Mamas on Bedrest: The Art of Asking For Help

April 8th, 2013

I attended a women’s circle last night and we were doing an exercise on asking for what we want. It was really interesting to see a group of 13 women working through the complexities of asking for not only what we need but also for what we want. Requests came in a myriad of forms;

“Would you mind doing X?”

“I’d appreciate it if you could stop doing Y”.

“Would you like to Z?”

All of these questions were passive and indirect and have the potential to confuse the person being asked, especially if that person is your spouse! As we continued with the exercise, we re-framed the questions so that they came from an active voice and were decisive.

“I need X, Will you please do it?”

“Please stop doing Y”. 

“I want to do Z, would you like to join me?”

The above formats are active and they clearly convey what you want or need. There is no ambiguity and the person receiving the request can more easily respond “yes” or “no” because they know exactly what is being asked.

So what does this have to do with Mamas on Bedrest?

One of the most common questions I receive is, “How do I get help while I am on bed rest? “ The other side of this is, “People ask what I need and I don’t know what to say. I don’t want to impose.”

There are 2 main issues here and they are easily solved. First, if you need help, ask. So often people want to help, but they don’t want to impose or invade your personal space (pry) If you need help it is up to you to actively request it. Let the people in your life know that you are down and need help and support.

Secondly, you need to be specific. If you need help with meals, ask for help with meals.  State specifically what you need, how many days per week, for how many people and if there are any limitations on what you and your family eat. This way, people know specifically what you need and can assess if they can or cannot meet that need. 

Clear communication is key when enlisting the help of friends, family members or even paid assistance while on bed rest. The following tips make “The Art of Asking” clear, simple and effective:

  • Sit down and make a list of all the things that need to be done for your home and family. Be specific and include times, dates, locations and who/what is involved in the tasks. Clearly state how you want the tasks done.
  • Realistically assess with your partner what he/she is able to do
  • See what tasks your children can assume (if you have other children and they are old enough to assist.)
  • Then put on a calendar what needs to be done and when.

I suggest that you take advantage of the Care Calendars. These are web based calendars that you can fill out and post online. Then simply give your friends and family members the link and login and they can take a look at your needs and then sign up to fulfill them. This is really great in that you don’t have to feel awkward asking, and  People don’t have to call you and ask what you need. This also eliminates ill feelings-You feeling upset if they can’t do something you asked, or them feeling awkward if they can’t fulfill a need. If they can’t do it, they simply don’t sign up for it!

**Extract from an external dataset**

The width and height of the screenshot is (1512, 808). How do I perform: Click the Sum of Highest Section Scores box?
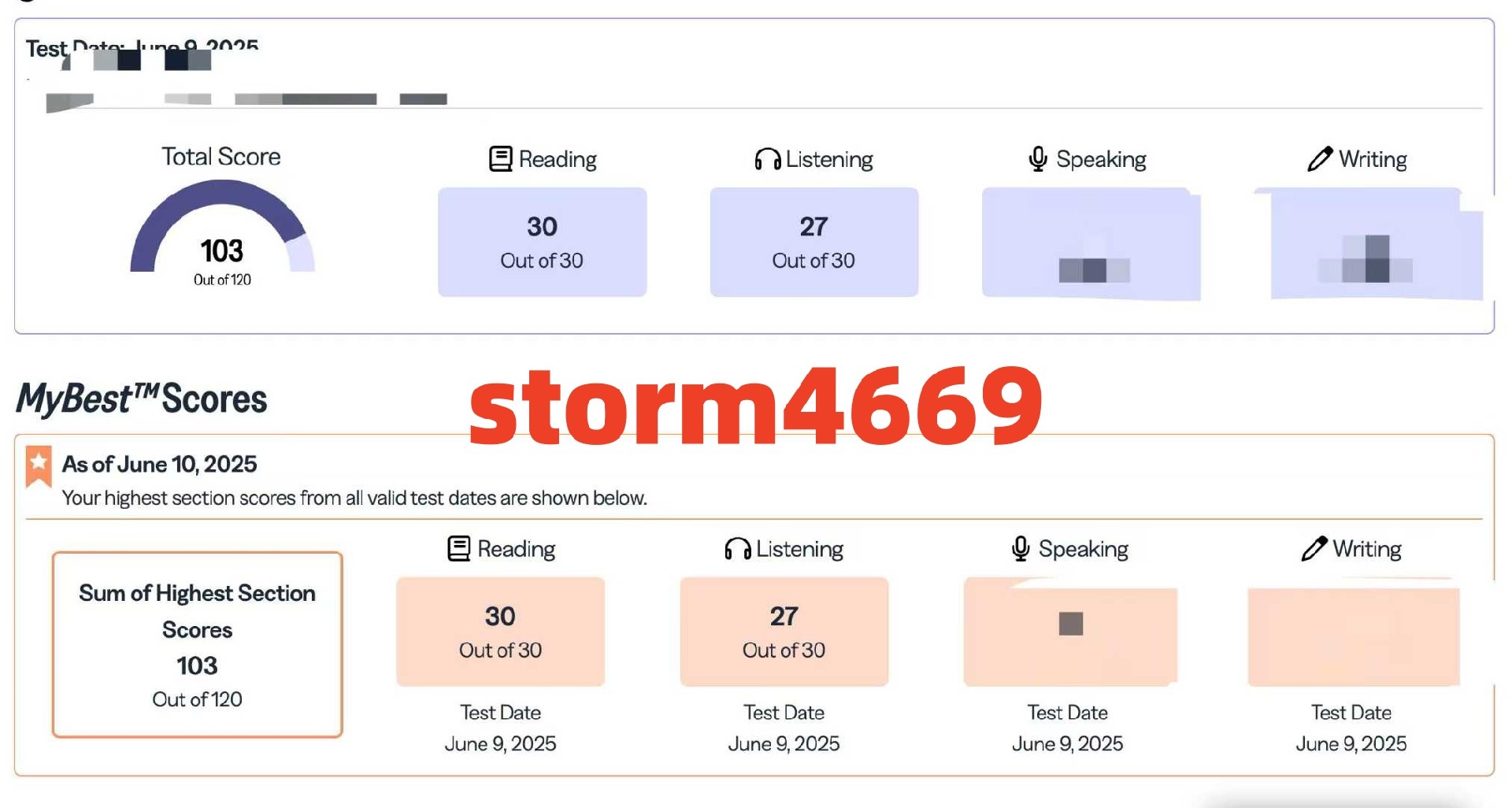point(198,644)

Asking for help can be an anxiety ridden process. You hate to impose, because it feels like too much.  You’ve already asked. People have already helped. But if you still need help, you need help. Remember, if friends and family are asking to help, let them. They wouldn’t ask if they didn’t mean it! But do value their time an energy by being clear about what your needs are and clearly state what you want people to do, how, when, what day and time and if possible how much time it may take.  You can’t always get what you want, but you’ll never get what you want if you don’t ask.